Naples:life,death &
                Miracle contact: Jeff Matthews

entry Dec. 2015



                                 The Varia of Palmi

     —Our Lady of the Sacred Letter, the Sacred Hair, Messina

(Varia is a variation of vara, also used in some parts of southern Italy. The general word in standard Italian is fercolo: a hand-carried or shoulder-borne litter or palanquin used in religious processions.)


 The Varia of Palmi is a Roman Catholic festival held on the last Sunday of August in Palmi, a town of about 20,000 people in the region of Calabria. The town is on the west coast almost at the tip of the “toe of the boot” of Italy, only about 20 km/12 miles from the Island of Sicily. The festival is one of those in Italy that involve processions of what UNESCO calls “large shoulder-borne processional structures” and, as such, has been inscribed with others on the Intangible Cultural Heritage (ICH) list of that organization. The town of Nola, near Naples, is also on that list with a similar procession. (See this link for a list of the others and a discussion of ICH.)

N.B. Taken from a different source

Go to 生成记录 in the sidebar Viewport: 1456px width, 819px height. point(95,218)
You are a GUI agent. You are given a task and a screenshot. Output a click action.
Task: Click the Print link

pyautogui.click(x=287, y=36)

The Varia, itself, is the large structure (pictured, right), 16 meters high, carried on the shoulders of as many as 200 mbuttaturi (bearers). Atop this large votive structure are models of figures that represent the Madonna, God the Father, the apostles of Christ and angels. The procession is in honor of the Virgin Mary, known in this case by the appellation of Our Lady of the Sacred Letter (Sacra Lettera in Italian). The procession is the most important local religious festival in Calabria. All religions have curious traditions, and Roman Catholic devotion to Mary (called Marianism) certainly has its share; the "Sacred Letter" ranks high, in my view (for others, see this link). Tradition holds that a number of local (from Messina) townspeople returned to Palestine with the Apostle Paul in the year 42 after his missionary activities in Italy so they could meet the mother of Jesus in person. She received them and then sent them a letter after their return to Italy. The letter was scrolled up and bound with a lock of her hair. Thus, there are really two traditions: one is the Sacred Letter and the other is the Sacred Hair (Sacro Capello in Italian) a single strand of hair from the lock that bound the letter. It is venerated and held on the premises of the
Concattedrale (co-cathedral) of San Nicola in Palmi. The original lock of hair is held in the Cathedral of Messina.

The festive procession in Palmi is thus a much later religious tradition than the general veneration of Our Lady of the Sacred Letter, which has its roots in Messina, itself.
The original townspeople to travel back to the Holy Land with Paul were from Messina, and Messina is said to have received and guarded the original letter through the years of Roman persecution of early Christianity. Tradition also says that the original letter was rediscovered shortly after the fall of the Western Roman Empire (which occurred in 475) and that it then disappeared in the centuries of war and natural calamities that followed. The cathedral of Messina holds a version of the letter said to have been through many translations(!), from Hebrew to Messinese-Greek, then Latin, then Italian. The Messina cathedral also holds a painting of the Madonna of the Letter painted by Nicolò Pomarancio at the beginning of the 1500s, and the harbor of Messina is guarded by a large statue (pictured) of Our Lady of the Letter, beneath which is inscribed Vos et ipsam Civitatem benedicimus ("We bless you and your city")—said to be an excerpt from the letter. Also, the fourth-century Roman historian, Flavius Lucius Dexter mentions the tradition of veneration of the letter in his Chronicon Omnimodae Historiae, saying "Apud Messanenses celebris est memoria B. Virginis Mariae, missa ipsis ab aedem dulci epistula." (The people of Messina celebrate the memory of the sweet letter written by the Blessed Virgin Mary.)

The Palmi festival comes about because of a real event in the year 1575, the plague epidemic that devastated Messina. The single strand of hair, the Sacred Hair, in the co-cathedral of Palmi was a gift from Messina in 1581 for aid received during the plague. The town of Palmi then adopted the Madonna of the Letter as their own patron saint as well as the veneration of the Sacred Hair. The actual processional festival of the varia in Palmi comes later, beginning in the early 1700s. Finally, The unusual given names of Letterio and Letteria (nicknames: Lillo and Lilla) common only in Calabria, are from the word lettera.